Q.  Why is it important to instill sound money management principles in children?

A.  The question answers itself.  As we strive to establish other good habits in our youth, we must not ignore a vital ingredient: financial awareness.  Many children grow to adulthood devoid of an ability to handle money.  The miseries that follow such a failing are indescribable.

Q.  What can parents do to teach their children about money?

A.  There are four things.

Begin your indoctrination early: Recall the ancient adage: As the twig is bent, so grows the tree.  As soon as your progeny develop awareness, they’re entitled to instruction and guidance on the realities of the financial world.

Mean what you say: You must display financial soundness.  Whether or not you believe it, your children really pay attention to what you say and do.  As the first authority that normally appears, a parent becomes a model on which the child fixates.

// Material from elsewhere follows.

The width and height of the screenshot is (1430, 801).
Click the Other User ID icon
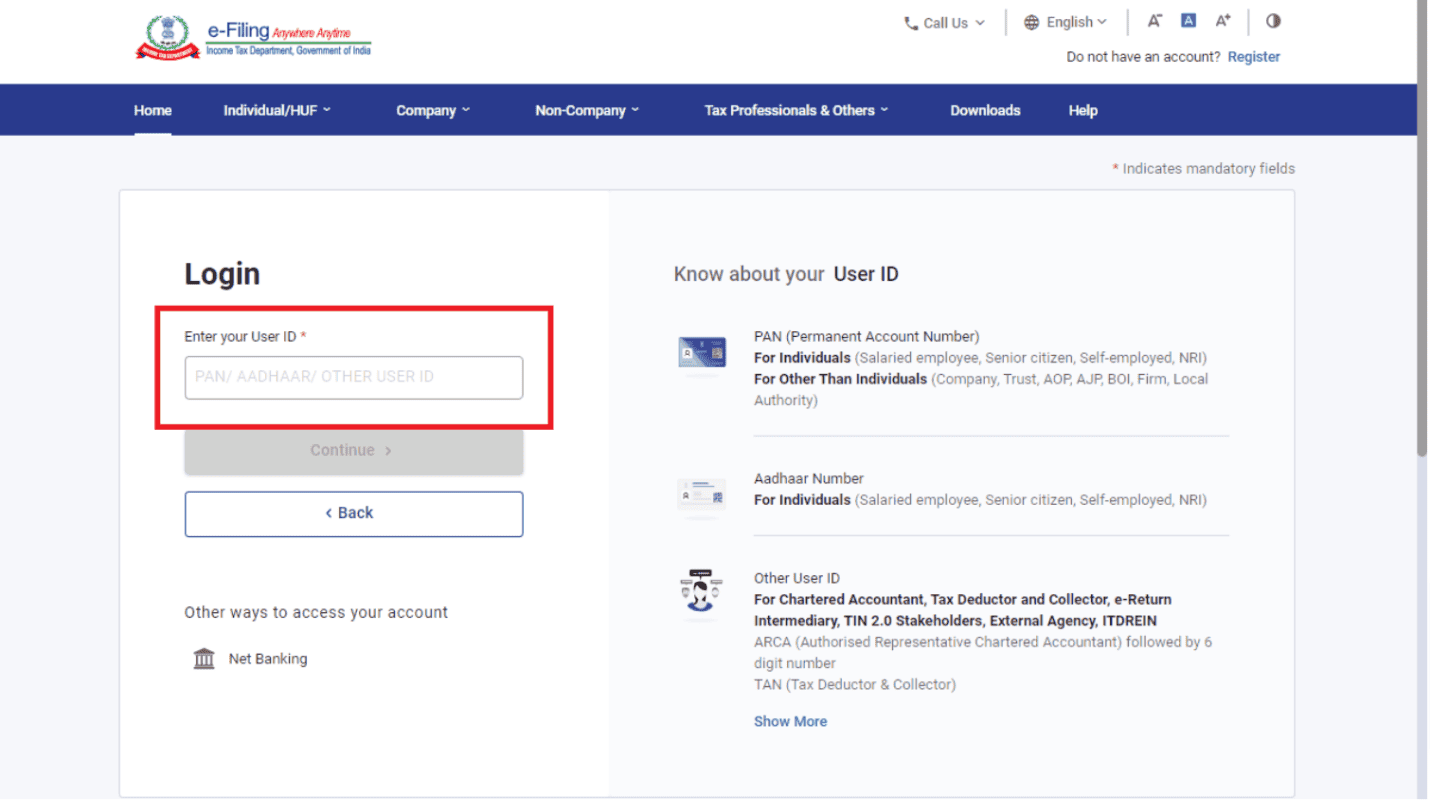click(x=701, y=592)
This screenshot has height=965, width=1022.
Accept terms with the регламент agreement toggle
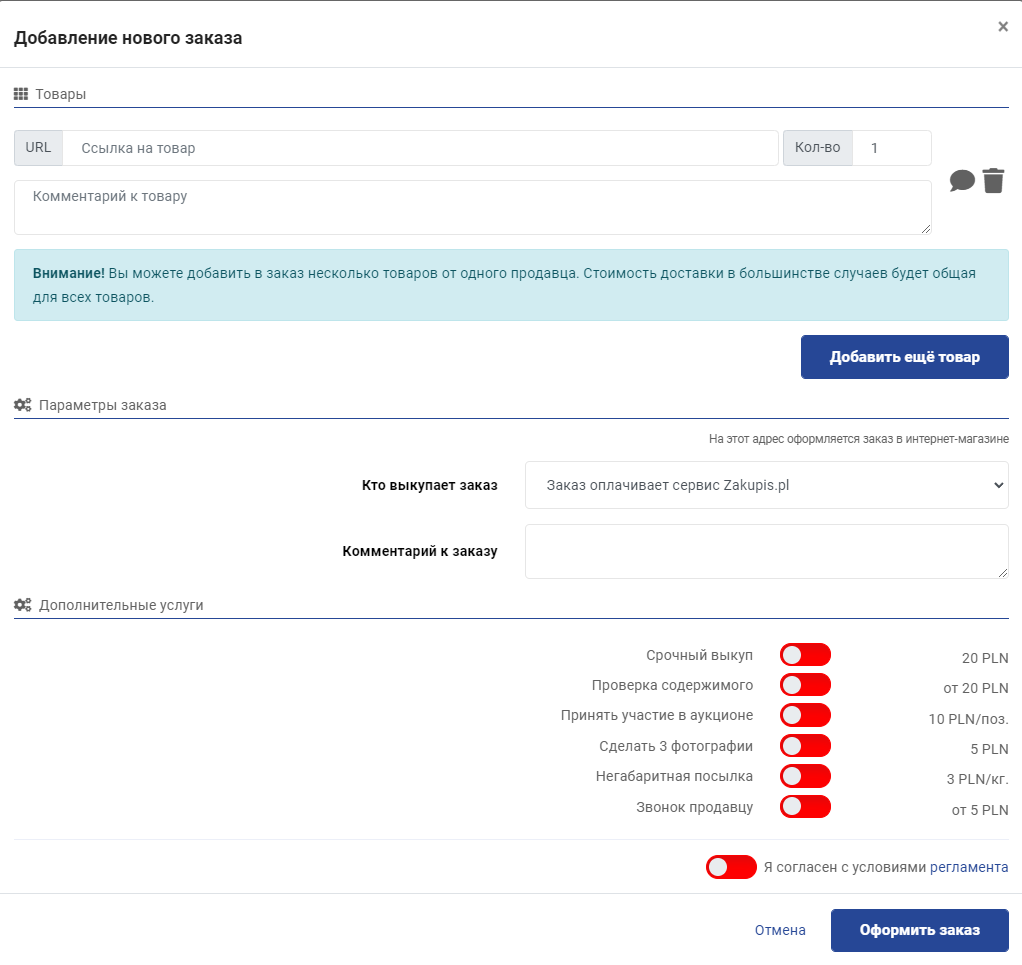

Avoid spontaneous gift-giving: Though generosity may seem a fine quality, it can become inhibiting.  One characteristic that builds financial self-confidence is an ability to establish and function on a budget.  Don’t throw a monkey wrench into the works by impulsively dumping extra money into their hands.

Don’t direct your child’s discretionary spending: If a child is to learn about money, he or she must sense some meaningful connection to it.  Though the parents should advise their offspring on sensible spending and saving, they must not dictate how the youths handle their earnings.  The decision on how money received is to be spent—or horded, if that’s the choice—is that of the recipient.

Q.  Are there any outside programs that can help ensure children establish a sound financial footing?

A.  Except within the family, there are only two sources of indoctrination for children: the schoolroom and the television screen.  Consider the classroom.  Whatever praise or criticism you may direct at the American public school system, one thing must be acknowledged: The handling of personal financial affairs is not a subject to which much attention is devoted.  Whatever the average American knows about handling money did not originate there.  This is understandable, of course, if only because the typical classroom teacher is equally mystified by the world of money.  The second possibility, television, offers a variety of children’s programs billed as educational.  I’m convinced that there’s no information to be gleaned from the media.  Those formative years, in which the average child spends 28 hours per week in front of a television screen, does little more than inculcate a taste for Pop-Tarts, Cocoa Puffs, Hip-Hop music, designer jeans, and the emulation of celebrities.

Q.  Do you believe schools do a good job of getting children ready for the real-world in the sense of fundamental responsibility?

A.  I briefly touched on this, but will expand on it a bit.  Here in the first decade of the 21st Century, a lot of things go on in the classroom.  The subjects on which my attention was focused many decades ago—reading, writing, and arithmetic—is but a small portion of what is now stressed as vital.  Monitoring relations between individuals and groups is a paramount concern.  The fairness of governmental actions is debated at all levels.  Improper speech is an obsession.  To stifle the natural energy of children which can be distracting to professional educators, many schools resort to designating students, particularly boys, as suffering from Attention-Deficit/Hyperactivity Disorder (ADHD), for which drugs such as Ritalin are administered.  It’s little wonder that money handling receives short shrift in the classroom.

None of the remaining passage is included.